---------- DATA ----------

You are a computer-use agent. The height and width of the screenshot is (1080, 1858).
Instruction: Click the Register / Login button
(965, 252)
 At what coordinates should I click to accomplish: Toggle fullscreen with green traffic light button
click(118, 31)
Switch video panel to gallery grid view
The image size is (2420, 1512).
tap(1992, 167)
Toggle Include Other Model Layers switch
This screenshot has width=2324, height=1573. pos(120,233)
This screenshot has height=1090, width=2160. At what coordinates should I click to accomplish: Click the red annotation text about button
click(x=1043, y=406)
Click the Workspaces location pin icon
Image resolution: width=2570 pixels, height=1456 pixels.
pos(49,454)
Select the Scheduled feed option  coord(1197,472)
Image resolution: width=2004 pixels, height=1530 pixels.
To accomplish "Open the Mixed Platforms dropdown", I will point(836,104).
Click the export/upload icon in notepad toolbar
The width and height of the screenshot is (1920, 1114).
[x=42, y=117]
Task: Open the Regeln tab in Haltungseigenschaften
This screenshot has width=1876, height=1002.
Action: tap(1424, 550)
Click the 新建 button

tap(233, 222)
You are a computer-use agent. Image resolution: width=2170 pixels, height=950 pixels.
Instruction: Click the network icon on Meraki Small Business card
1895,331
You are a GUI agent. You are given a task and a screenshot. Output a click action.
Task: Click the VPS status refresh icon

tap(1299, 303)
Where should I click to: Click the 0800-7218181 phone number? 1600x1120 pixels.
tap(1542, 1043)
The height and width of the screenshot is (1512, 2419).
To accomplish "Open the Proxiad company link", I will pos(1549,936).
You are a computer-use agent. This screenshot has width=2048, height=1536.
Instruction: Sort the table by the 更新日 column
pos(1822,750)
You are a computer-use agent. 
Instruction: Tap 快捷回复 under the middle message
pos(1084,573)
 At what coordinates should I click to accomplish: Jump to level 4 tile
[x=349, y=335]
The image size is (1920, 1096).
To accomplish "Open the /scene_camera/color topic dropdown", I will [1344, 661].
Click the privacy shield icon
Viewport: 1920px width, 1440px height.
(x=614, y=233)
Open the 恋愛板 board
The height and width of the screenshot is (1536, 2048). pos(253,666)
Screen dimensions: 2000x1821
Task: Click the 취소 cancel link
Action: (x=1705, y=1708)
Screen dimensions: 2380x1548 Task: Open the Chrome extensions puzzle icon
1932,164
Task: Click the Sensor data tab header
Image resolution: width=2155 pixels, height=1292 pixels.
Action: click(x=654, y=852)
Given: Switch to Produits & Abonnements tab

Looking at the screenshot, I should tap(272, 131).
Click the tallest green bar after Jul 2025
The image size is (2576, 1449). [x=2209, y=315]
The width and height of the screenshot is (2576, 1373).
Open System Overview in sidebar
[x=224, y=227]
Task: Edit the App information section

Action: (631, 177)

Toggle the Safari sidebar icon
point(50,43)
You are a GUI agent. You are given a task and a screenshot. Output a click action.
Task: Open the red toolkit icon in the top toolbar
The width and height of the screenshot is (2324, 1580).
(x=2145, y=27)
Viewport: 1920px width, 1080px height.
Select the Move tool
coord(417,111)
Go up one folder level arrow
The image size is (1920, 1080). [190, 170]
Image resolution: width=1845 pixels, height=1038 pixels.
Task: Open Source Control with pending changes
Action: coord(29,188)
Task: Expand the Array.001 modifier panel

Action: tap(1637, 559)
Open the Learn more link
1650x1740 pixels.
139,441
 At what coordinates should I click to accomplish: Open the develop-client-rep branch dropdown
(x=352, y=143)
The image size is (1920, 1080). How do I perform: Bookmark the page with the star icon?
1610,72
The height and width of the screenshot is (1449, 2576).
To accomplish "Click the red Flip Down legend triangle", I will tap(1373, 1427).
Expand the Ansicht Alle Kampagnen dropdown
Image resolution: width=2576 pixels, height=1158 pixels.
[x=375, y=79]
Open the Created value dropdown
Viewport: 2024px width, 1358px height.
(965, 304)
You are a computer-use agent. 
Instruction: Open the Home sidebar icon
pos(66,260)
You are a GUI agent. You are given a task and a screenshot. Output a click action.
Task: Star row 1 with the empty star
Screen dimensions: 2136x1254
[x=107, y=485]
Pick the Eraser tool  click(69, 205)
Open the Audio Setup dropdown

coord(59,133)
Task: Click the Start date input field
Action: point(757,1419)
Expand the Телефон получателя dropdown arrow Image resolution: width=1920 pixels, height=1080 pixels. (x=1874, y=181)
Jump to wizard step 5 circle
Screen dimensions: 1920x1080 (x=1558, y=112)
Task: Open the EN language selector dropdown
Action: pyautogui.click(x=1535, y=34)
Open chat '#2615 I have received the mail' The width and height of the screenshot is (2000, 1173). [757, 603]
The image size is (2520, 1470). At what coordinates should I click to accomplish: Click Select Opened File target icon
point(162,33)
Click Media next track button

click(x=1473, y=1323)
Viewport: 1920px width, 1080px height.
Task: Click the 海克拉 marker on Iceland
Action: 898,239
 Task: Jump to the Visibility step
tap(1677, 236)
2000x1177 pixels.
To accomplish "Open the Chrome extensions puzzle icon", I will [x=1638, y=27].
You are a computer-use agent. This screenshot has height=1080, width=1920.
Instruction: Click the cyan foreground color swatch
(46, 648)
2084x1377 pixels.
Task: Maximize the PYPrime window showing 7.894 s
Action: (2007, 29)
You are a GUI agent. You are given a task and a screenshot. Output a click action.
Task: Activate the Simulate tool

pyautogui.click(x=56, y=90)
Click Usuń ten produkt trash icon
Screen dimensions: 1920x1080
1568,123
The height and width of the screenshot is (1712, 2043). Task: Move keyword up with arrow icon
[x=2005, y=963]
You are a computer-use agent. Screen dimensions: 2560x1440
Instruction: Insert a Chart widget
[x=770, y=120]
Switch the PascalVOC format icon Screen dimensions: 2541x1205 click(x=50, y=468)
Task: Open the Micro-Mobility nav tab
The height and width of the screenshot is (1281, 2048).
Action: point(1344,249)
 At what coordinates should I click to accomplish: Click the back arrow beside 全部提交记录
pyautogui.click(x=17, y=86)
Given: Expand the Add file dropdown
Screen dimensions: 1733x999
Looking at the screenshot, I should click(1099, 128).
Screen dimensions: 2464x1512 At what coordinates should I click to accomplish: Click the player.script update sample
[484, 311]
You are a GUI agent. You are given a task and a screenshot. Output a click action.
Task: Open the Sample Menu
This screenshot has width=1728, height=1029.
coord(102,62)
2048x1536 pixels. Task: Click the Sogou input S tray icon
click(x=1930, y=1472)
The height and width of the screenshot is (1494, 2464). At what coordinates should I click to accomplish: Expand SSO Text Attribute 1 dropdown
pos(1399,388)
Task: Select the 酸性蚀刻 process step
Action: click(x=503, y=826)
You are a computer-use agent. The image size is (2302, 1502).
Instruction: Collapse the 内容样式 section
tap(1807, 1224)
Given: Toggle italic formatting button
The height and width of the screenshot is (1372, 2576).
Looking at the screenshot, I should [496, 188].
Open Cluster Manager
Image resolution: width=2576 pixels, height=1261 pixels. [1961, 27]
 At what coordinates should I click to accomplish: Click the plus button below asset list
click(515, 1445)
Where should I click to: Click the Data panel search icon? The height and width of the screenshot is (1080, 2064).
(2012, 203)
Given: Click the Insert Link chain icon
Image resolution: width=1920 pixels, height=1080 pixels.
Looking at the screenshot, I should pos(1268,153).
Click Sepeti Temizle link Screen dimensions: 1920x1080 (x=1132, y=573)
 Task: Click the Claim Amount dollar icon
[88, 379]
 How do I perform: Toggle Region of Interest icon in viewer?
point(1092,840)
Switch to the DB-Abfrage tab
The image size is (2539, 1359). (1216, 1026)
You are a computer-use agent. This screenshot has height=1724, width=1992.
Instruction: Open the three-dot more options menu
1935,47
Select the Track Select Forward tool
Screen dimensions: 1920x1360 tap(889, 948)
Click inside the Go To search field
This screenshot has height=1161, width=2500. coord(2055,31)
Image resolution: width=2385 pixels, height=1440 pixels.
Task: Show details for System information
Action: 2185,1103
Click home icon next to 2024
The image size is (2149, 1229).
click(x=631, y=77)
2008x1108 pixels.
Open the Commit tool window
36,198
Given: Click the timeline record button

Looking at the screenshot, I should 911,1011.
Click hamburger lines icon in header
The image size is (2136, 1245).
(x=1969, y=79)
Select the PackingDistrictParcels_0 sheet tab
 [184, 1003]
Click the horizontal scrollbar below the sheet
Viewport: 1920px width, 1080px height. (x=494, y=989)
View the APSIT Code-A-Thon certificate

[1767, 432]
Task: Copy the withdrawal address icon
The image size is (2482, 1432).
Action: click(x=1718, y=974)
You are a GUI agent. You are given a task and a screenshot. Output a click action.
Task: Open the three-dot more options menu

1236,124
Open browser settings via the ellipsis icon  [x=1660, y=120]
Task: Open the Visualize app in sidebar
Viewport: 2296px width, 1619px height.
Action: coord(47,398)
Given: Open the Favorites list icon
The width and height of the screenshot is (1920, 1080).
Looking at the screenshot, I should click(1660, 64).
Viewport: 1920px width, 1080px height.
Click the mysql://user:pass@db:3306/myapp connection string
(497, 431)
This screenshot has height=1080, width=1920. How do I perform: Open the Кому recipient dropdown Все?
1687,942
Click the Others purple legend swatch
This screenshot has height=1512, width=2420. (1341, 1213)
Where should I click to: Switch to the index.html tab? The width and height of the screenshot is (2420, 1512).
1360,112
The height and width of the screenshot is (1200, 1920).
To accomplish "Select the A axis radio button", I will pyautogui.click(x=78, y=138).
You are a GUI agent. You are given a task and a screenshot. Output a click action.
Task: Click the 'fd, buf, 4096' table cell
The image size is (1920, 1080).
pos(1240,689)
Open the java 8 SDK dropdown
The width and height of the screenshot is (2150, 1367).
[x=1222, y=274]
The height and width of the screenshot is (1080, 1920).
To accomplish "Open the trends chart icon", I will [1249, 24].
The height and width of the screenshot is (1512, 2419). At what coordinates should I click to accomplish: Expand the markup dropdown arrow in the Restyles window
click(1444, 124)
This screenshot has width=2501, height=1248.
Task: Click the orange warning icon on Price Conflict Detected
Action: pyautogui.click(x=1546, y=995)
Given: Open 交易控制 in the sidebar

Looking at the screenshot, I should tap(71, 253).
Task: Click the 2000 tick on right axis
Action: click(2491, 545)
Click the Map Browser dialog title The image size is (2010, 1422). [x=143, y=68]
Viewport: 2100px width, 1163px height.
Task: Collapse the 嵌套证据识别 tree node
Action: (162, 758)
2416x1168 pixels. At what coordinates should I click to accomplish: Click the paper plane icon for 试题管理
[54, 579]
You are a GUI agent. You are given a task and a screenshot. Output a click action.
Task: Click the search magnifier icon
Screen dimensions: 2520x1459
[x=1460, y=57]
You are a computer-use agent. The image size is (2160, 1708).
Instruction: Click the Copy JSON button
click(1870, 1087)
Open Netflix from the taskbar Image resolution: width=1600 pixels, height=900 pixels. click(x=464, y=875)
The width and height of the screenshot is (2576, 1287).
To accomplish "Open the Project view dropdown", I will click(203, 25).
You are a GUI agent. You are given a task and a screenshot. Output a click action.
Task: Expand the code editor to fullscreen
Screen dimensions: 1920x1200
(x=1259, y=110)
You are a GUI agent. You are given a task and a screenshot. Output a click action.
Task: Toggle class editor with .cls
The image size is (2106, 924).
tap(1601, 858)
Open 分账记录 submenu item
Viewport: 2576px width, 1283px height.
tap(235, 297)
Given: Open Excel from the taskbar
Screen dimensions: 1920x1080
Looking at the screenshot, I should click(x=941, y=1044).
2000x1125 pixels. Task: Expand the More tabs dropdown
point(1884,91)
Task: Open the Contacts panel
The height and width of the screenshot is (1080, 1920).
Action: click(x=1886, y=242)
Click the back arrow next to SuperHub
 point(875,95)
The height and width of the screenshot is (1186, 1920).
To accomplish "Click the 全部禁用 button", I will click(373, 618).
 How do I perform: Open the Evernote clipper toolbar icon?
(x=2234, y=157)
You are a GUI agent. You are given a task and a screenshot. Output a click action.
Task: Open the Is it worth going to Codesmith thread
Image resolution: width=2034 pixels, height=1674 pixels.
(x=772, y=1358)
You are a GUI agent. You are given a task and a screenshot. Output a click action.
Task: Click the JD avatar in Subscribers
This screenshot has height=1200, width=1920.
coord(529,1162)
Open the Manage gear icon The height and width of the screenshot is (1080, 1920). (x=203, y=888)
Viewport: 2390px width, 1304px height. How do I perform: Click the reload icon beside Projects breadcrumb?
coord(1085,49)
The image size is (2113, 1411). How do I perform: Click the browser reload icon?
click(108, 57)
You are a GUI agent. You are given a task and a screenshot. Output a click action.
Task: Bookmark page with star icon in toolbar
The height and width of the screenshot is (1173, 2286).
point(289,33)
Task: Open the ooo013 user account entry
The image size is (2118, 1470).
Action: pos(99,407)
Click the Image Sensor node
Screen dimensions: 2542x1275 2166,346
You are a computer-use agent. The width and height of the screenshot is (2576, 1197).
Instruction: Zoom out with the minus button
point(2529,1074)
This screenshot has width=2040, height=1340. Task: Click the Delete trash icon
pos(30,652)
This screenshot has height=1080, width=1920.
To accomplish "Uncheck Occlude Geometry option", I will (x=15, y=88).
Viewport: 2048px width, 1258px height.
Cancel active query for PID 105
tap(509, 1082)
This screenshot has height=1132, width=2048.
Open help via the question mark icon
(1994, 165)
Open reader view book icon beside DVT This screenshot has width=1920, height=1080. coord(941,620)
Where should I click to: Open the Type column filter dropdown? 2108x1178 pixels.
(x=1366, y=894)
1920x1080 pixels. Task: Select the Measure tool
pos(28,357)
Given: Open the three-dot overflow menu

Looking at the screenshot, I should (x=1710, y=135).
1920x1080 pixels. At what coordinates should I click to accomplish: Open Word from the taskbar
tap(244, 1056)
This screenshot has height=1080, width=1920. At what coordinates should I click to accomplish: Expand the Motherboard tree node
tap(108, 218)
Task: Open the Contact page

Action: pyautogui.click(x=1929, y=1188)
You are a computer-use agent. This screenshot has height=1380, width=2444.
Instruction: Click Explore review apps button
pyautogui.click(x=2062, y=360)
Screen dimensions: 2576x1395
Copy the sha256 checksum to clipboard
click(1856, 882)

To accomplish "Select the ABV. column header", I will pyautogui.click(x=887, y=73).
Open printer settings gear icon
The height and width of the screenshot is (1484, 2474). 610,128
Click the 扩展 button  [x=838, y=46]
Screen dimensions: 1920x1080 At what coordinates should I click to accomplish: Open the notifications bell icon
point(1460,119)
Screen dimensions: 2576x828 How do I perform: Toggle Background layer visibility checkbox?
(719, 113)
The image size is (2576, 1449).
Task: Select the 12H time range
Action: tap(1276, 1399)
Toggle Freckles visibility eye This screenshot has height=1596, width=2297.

----------

PROMPT
Using the data above, return every line that contains the string "editor".

SOLUTION
Task: Expand the code editor to fullscreen
Task: Toggle class editor with .cls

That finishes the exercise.